> **WHAT YOU WILL DO**:
Write out the following listing in full, exactly as it reads.

> **MATERIAL PROVIDED**:
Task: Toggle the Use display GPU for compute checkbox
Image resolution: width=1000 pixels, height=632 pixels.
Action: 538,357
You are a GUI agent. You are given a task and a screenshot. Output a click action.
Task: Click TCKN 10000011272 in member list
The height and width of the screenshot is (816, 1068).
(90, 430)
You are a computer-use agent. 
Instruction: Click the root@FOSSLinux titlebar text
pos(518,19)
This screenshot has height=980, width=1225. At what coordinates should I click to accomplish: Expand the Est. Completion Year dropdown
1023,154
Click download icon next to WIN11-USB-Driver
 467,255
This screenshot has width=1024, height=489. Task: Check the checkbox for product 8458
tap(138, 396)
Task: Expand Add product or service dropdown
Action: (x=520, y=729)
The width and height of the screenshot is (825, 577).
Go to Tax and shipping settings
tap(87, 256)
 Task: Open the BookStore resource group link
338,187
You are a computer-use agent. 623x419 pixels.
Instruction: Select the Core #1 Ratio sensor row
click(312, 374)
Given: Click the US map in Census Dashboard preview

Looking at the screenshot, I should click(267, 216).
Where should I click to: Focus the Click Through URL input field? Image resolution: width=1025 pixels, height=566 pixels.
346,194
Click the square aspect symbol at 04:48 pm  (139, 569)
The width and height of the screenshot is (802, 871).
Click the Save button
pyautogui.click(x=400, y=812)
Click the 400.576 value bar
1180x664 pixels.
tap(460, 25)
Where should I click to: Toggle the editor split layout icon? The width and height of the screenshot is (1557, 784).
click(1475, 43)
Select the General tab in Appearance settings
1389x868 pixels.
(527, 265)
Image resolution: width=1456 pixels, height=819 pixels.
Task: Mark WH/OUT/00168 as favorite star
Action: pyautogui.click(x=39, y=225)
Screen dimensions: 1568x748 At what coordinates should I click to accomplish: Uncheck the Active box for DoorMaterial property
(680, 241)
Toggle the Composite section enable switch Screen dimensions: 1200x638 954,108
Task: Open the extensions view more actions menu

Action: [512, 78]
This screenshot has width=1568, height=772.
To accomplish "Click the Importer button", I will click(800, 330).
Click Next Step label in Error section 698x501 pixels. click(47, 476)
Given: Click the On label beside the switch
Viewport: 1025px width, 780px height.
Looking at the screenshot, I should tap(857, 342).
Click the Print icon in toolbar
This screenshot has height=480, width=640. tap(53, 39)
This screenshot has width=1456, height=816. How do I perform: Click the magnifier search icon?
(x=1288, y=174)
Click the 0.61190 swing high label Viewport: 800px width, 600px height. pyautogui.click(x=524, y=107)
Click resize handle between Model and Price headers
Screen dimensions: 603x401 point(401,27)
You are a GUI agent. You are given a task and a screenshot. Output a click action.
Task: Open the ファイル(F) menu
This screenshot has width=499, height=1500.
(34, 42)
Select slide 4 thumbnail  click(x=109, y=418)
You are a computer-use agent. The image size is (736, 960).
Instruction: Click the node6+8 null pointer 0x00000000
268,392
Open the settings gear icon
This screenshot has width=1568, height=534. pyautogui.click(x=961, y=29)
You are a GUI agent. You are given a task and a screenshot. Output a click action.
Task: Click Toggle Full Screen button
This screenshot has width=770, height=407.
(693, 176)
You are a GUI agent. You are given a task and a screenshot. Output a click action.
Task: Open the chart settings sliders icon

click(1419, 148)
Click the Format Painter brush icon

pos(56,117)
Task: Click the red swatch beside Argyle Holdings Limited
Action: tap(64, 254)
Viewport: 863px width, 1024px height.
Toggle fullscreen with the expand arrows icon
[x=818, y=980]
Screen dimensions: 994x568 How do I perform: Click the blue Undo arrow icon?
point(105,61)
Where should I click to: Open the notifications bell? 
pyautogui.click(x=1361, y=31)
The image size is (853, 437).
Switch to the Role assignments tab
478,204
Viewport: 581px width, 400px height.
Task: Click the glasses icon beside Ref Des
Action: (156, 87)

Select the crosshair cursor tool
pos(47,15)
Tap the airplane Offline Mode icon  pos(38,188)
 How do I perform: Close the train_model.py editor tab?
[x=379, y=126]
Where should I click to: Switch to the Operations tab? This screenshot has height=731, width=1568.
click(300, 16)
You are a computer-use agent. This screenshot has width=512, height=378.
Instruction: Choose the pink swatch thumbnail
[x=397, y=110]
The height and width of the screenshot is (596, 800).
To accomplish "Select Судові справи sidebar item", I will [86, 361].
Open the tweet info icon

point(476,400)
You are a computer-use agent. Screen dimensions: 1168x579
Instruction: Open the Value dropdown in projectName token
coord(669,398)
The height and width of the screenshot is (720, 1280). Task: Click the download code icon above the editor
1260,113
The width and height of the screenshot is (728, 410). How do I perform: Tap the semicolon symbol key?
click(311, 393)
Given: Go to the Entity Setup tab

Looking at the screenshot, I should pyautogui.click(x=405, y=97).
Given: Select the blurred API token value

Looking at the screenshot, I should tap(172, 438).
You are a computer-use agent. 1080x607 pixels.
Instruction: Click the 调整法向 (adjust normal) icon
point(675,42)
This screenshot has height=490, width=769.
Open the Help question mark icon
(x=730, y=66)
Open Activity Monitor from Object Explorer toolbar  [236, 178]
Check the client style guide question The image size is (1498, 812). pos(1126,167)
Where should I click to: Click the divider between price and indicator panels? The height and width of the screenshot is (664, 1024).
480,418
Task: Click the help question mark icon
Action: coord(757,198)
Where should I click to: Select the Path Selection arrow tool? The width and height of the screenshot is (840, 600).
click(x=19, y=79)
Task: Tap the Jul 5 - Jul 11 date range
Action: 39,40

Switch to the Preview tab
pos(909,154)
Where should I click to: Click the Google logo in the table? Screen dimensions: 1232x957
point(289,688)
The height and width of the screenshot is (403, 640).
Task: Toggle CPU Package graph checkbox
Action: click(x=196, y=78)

> **PROBLEM SOLUTION**:
Task: Toggle the Use display GPU for compute checkbox
Image resolution: width=1000 pixels, height=632 pixels.
Action: 538,357
You are a GUI agent. You are given a task and a screenshot. Output a click action.
Task: Click TCKN 10000011272 in member list
The height and width of the screenshot is (816, 1068).
(90, 430)
You are a computer-use agent. 
Instruction: Click the root@FOSSLinux titlebar text
pos(518,19)
This screenshot has height=980, width=1225. At what coordinates should I click to accomplish: Expand the Est. Completion Year dropdown
1023,154
Click download icon next to WIN11-USB-Driver
 467,255
This screenshot has width=1024, height=489. Task: Check the checkbox for product 8458
tap(138, 396)
Task: Expand Add product or service dropdown
Action: (x=520, y=729)
The width and height of the screenshot is (825, 577).
Go to Tax and shipping settings
tap(87, 256)
 Task: Open the BookStore resource group link
338,187
You are a computer-use agent. 623x419 pixels.
Instruction: Select the Core #1 Ratio sensor row
click(312, 374)
Given: Click the US map in Census Dashboard preview

Looking at the screenshot, I should click(267, 216).
Where should I click to: Focus the Click Through URL input field? Image resolution: width=1025 pixels, height=566 pixels.
346,194
Click the square aspect symbol at 04:48 pm  (139, 569)
The width and height of the screenshot is (802, 871).
Click the Save button
pyautogui.click(x=400, y=812)
Click the 400.576 value bar
1180x664 pixels.
tap(460, 25)
Where should I click to: Toggle the editor split layout icon? The width and height of the screenshot is (1557, 784).
click(1475, 43)
Select the General tab in Appearance settings
1389x868 pixels.
(527, 265)
Image resolution: width=1456 pixels, height=819 pixels.
Task: Mark WH/OUT/00168 as favorite star
Action: pyautogui.click(x=39, y=225)
Screen dimensions: 1568x748 At what coordinates should I click to accomplish: Uncheck the Active box for DoorMaterial property
(680, 241)
Toggle the Composite section enable switch Screen dimensions: 1200x638 954,108
Task: Open the extensions view more actions menu

Action: [512, 78]
This screenshot has width=1568, height=772.
To accomplish "Click the Importer button", I will click(800, 330).
Click Next Step label in Error section 698x501 pixels. click(47, 476)
Given: Click the On label beside the switch
Viewport: 1025px width, 780px height.
Looking at the screenshot, I should tap(857, 342).
Click the Print icon in toolbar
This screenshot has height=480, width=640. tap(53, 39)
This screenshot has width=1456, height=816. How do I perform: Click the magnifier search icon?
(x=1288, y=174)
Click the 0.61190 swing high label Viewport: 800px width, 600px height. pyautogui.click(x=524, y=107)
Click resize handle between Model and Price headers
Screen dimensions: 603x401 point(401,27)
You are a GUI agent. You are given a task and a screenshot. Output a click action.
Task: Open the ファイル(F) menu
This screenshot has width=499, height=1500.
(34, 42)
Select slide 4 thumbnail  click(x=109, y=418)
You are a computer-use agent. The image size is (736, 960).
Instruction: Click the node6+8 null pointer 0x00000000
268,392
Open the settings gear icon
This screenshot has width=1568, height=534. pyautogui.click(x=961, y=29)
You are a GUI agent. You are given a task and a screenshot. Output a click action.
Task: Click Toggle Full Screen button
This screenshot has width=770, height=407.
(693, 176)
You are a GUI agent. You are given a task and a screenshot. Output a click action.
Task: Open the chart settings sliders icon

click(1419, 148)
Click the Format Painter brush icon

pos(56,117)
Task: Click the red swatch beside Argyle Holdings Limited
Action: tap(64, 254)
Viewport: 863px width, 1024px height.
Toggle fullscreen with the expand arrows icon
[x=818, y=980]
Screen dimensions: 994x568 How do I perform: Click the blue Undo arrow icon?
point(105,61)
Where should I click to: Open the notifications bell? 
pyautogui.click(x=1361, y=31)
The image size is (853, 437).
Switch to the Role assignments tab
478,204
Viewport: 581px width, 400px height.
Task: Click the glasses icon beside Ref Des
Action: (156, 87)

Select the crosshair cursor tool
pos(47,15)
Tap the airplane Offline Mode icon  pos(38,188)
 How do I perform: Close the train_model.py editor tab?
[x=379, y=126]
Where should I click to: Switch to the Operations tab? This screenshot has height=731, width=1568.
click(300, 16)
You are a computer-use agent. This screenshot has width=512, height=378.
Instruction: Choose the pink swatch thumbnail
[x=397, y=110]
The height and width of the screenshot is (596, 800).
To accomplish "Select Судові справи sidebar item", I will [86, 361].
Open the tweet info icon

point(476,400)
You are a computer-use agent. Screen dimensions: 1168x579
Instruction: Open the Value dropdown in projectName token
coord(669,398)
The height and width of the screenshot is (720, 1280). Task: Click the download code icon above the editor
1260,113
The width and height of the screenshot is (728, 410). How do I perform: Tap the semicolon symbol key?
click(311, 393)
Given: Go to the Entity Setup tab

Looking at the screenshot, I should pyautogui.click(x=405, y=97).
Given: Select the blurred API token value

Looking at the screenshot, I should tap(172, 438).
You are a computer-use agent. 1080x607 pixels.
Instruction: Click the 调整法向 (adjust normal) icon
point(675,42)
This screenshot has height=490, width=769.
Open the Help question mark icon
(x=730, y=66)
Open Activity Monitor from Object Explorer toolbar  [236, 178]
Check the client style guide question The image size is (1498, 812). pos(1126,167)
Where should I click to: Click the divider between price and indicator panels? The height and width of the screenshot is (664, 1024).
480,418
Task: Click the help question mark icon
Action: coord(757,198)
Where should I click to: Select the Path Selection arrow tool? The width and height of the screenshot is (840, 600).
click(x=19, y=79)
Task: Tap the Jul 5 - Jul 11 date range
Action: 39,40

Switch to the Preview tab
pos(909,154)
Where should I click to: Click the Google logo in the table? Screen dimensions: 1232x957
point(289,688)
The height and width of the screenshot is (403, 640).
Task: Toggle CPU Package graph checkbox
Action: click(x=196, y=78)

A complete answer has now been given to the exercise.